Un vez aclarada esta definición damos cuenta de que esta actitud desafiante de burlarse de las reglas impide fortalecer un proyecto de largo plazo y nos condena al cortoplacismo, a la improvisación, al desorden, es decir, nos condena al fracaso. Joan Robinson sostiene que todo sistema económico necesita normas, una ideología y una conciencia en el individuo de que tiene que cumplir con esas normas. Y si ese comportamiento social viola permanentemente esas normas, la sociedad vive en una desorganización que impide el crecimiento. Por lo tanto, podemos tener normas, podemos tener una ideología, pero sin la conciencia de cada individuo seguiremos condenados en este folklore del estancamiento y subdesarrollo.
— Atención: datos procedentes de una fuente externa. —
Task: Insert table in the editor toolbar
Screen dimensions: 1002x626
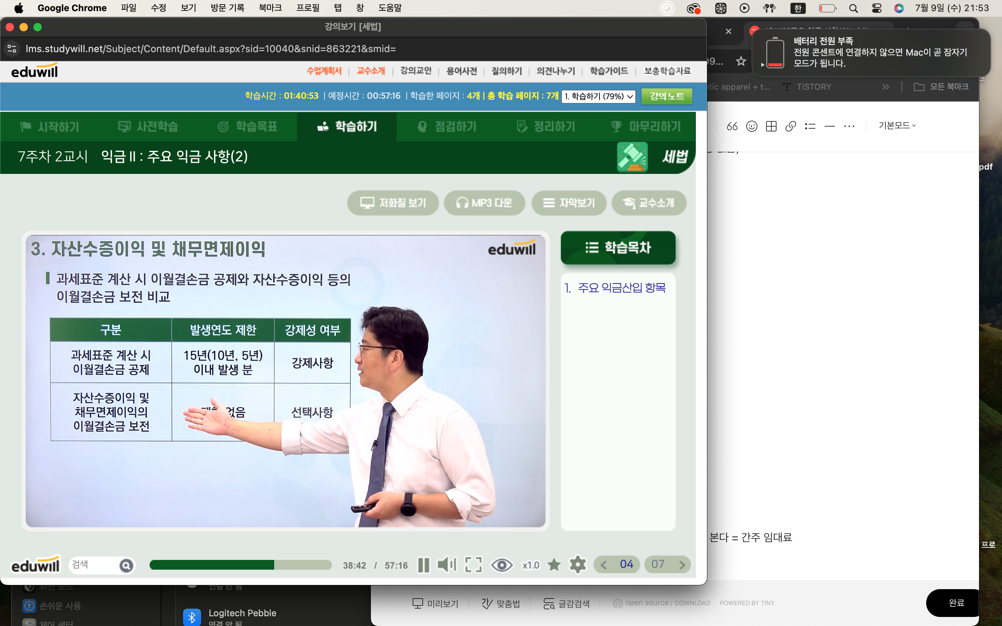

Para que la economía argentina algún día despegue y pueda ser sustentable es necesario madurar y emanciparse del Estado; haciendo un cambio de reglas de juego dejando atrás esa cultura que nos involuciona, y esos disvalores que perturban nuestra mentalidad. Empezando por el clientelismo y asistencialismo que gangrenan el esfuerzo individual, el talento, la creatividad, la legitimidad, el sentido de la responsabilidad y la cultura del trabajo. Argentina, país adolescente, necesita seguir la receta de los países prósperos contando con instituciones fuertes, respeto de los derechos de propiedad, contratos, igualdad de oportunidades, división de poderes y la existencia de límites al poder ejecutivo. No sólo debemos concentrarnos en crecer sino en cómo recuperar ese Estado que está en debacle y que urge rehabilitar, como asimismo trabajar en el verdadero rol que le compete: brindar justicia y seguridad.